I took care of a paint gelding who did it so intensely everytime he ate, he would wear the toe of his shoe out and it would split. Never could break him of it. And he loved to throw his feed around too. My paint mare does it too on occasion, not so bad since she moved to our farm.  Its really a harmless habit unless on concrete or something solid like that. They just love their feed!!


----------



## Kiara (Aug 27, 2008)

Thank y'all for the input. Looks like I'll be trying the tire.
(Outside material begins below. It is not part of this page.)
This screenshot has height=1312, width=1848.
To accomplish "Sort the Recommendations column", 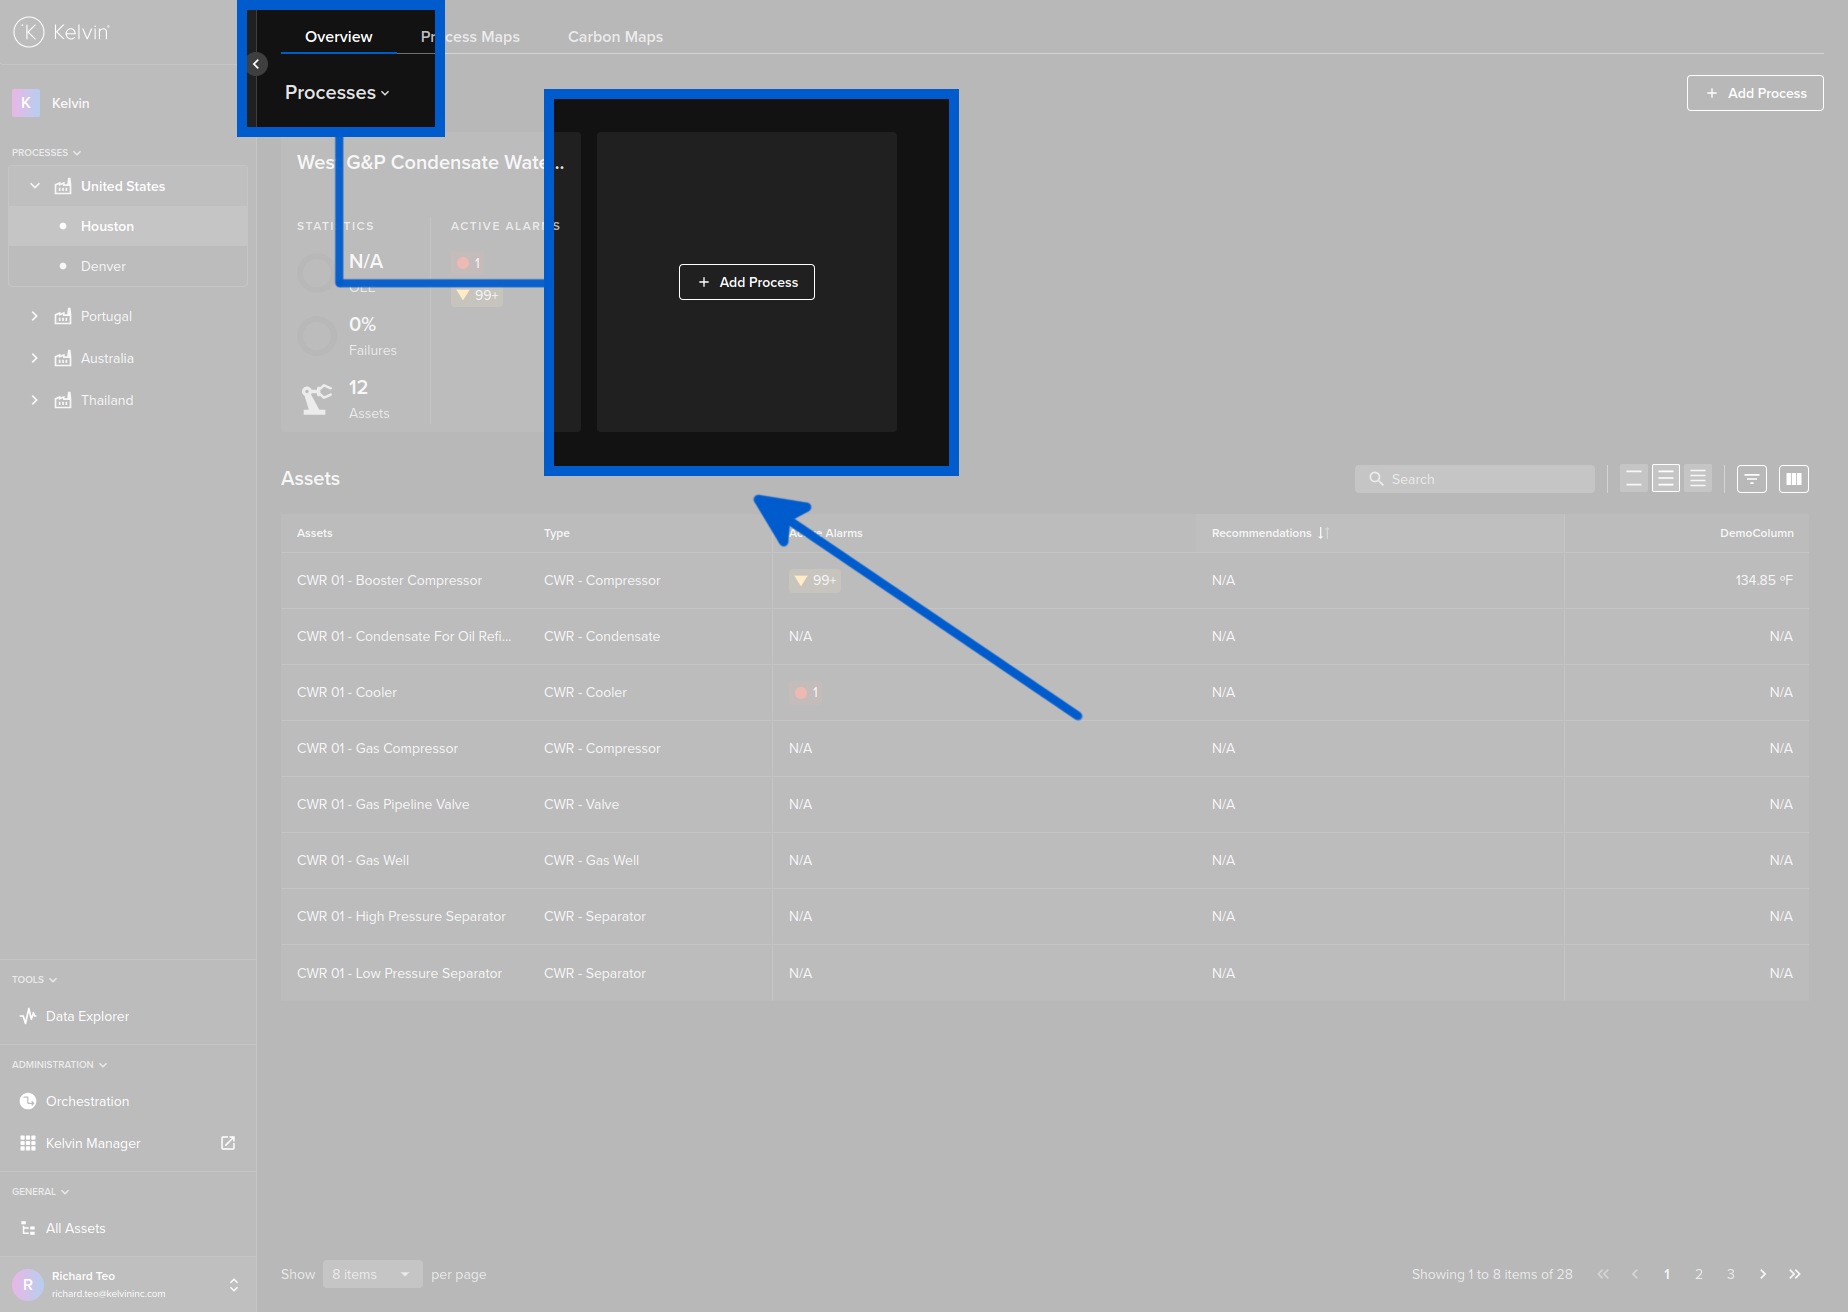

Hopefully that will do the trick. 

Maybe I should try playing soccer with her :lol:


----------



## MeganJoey57 (Aug 1, 2012)

All the geldings that i have owned have always done this. My mares dont though? anyways, its perfectly normal


----------



## Kiara (Aug 27, 2008)

Good to know. I have never experienced it, so it was new to me. At least she's not the only one doing it


----------



## Foxhunter (Feb 5, 2012)

A horse pawing_ before _it gets its feed is usually impatient, a door banger and demanding attention. 
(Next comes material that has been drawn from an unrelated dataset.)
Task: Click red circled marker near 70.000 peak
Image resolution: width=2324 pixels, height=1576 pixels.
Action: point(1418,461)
A horse pawing_ whilst eating_ is usually lower in the pecking order and it is a minor warning that it is not going to let another have their grub!
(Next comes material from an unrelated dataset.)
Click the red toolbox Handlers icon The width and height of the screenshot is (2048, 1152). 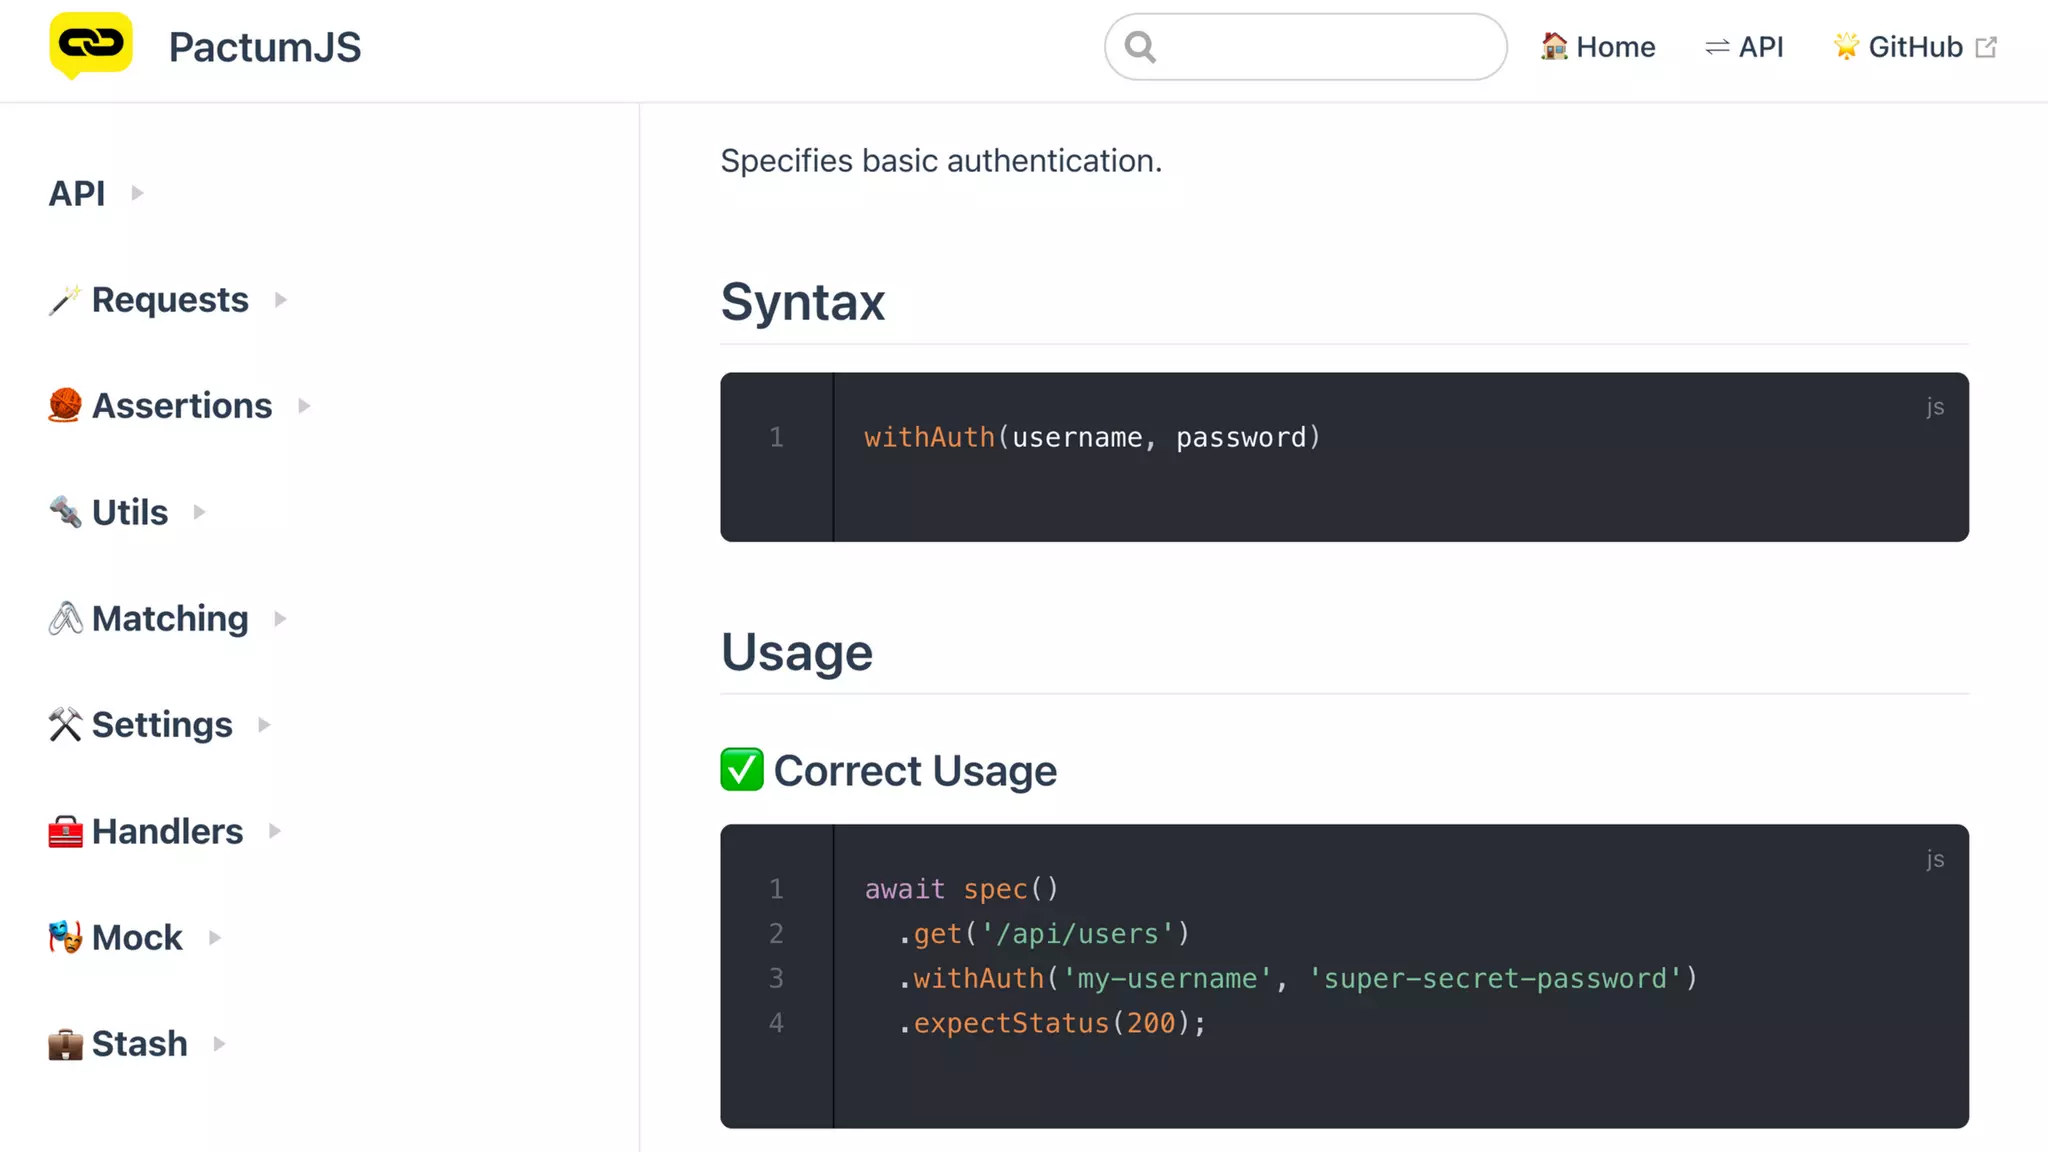click(65, 831)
it is not an uncommon thing at all.


----------



## JustImagine (Dec 2, 2012)

My Arab ALWAYS paws while he's eating =] It's not "begging" because he will never do it any other time, just while he's eating. He's 13 and he's always done it; totally normal.


----------



## equinelyn (Dec 15, 2010)

My QH gelding does it sometimes too. I don't know why lol. Sometime he will just hold his leg up for a few seconds, then paw paw paw, then hold it up lol. He's at the bottom of the pecking order too. I wonder if that has something to do with it.. His way of feeling like a big bad boy at that moment while he is eating by himself in the stall :rofl:


----------



## Kiara (Aug 27, 2008)

She is the low one on the totem pole. Has always been so far. Don't know if that will change once she realizes she has grown A LOT and is actually the tallest one around now... I guess I'll leave her alone as long as she keeps her bucket upright and not get a sand colic.


----------



## SlideStop (Dec 28, 2011)

I assume this behavior is more "ingrained" but have you tried feeding her in a non threatening place? Alone and far away from the other, this way she doesn't feel threatened.
_Posted via Mobile Device_


----------



## Kiara (Aug 27, 2008)

She is in her own stall when eating. The last place she wasn't, but the new place both my horses are brought into individual pens for feeding grain. I understand your argument, but the odd thing is, I never noticed her doing it at the old place. Maybe she just is like Equinelyn's QH


----------



## SlideStop (Dec 28, 2011)

Kiara said:


> She is in her own stall when eating. The last place she wasn't, but the new place both my horses are brought into individual pens for feeding grain. I understand your argument, but the odd thing is, I never noticed her doing it at the old place. Maybe she just is like Equinelyn's QH


A lot of horses will feel threatened when in their stalls too. The horse I'm training for a friend ALWAYS used to kick the walls or fences when she ate or when she was about to eat. Now that she is in my friends backyard she can eat right next to the other horse without any problems, stall or outside.
_Posted via Mobile Device_


----------



## mammakatja (Nov 3, 2009)

Out of 4 horses, I have 1, a mare, that paws her way to China while eating. I honestly think it's just habit. She's not the low man (or lady in this case) on the totem pole at all. She paws before she eats because I can't get it to her quick enough and she paws when she starts to eat out of sheer anxiousness that she's finally eating. About half way through, she suddenly quits. That's just how she's always been. It's like people twirling their hair or popping their knuckles or picking on scabs. Habit. That's it. I tried putting her feed pan in a tire and she just managed to get her foot hung just enough to flip everything over and I'm using a big 33" mud tire off my E350 van. So back to the hanging bucket on the fence post we went BUT I placed the empty tire right underneath her feed bucket just far enough out that she has to reach over the tire to get to her bucket. No more pawing, or if she does and hits the tire, she quits after 2 or 3 paws. At least I don't have to fill her crater up every 3 or 4 days this way. So long story short, I wouldn't worry about it. I don't think you can train it out of them, and personally, I don't always have the time to stand there and make her quit while she eats so I just deal with it, even if it is annoying.


----------



## Kiara (Aug 27, 2008)

Very interesting input. Thanks guys. I found that putting her bucket in the corner seems to be working well so far. Though I'm a little worried she is wearing down her hooves.
_Posted via Mobile Device_


----------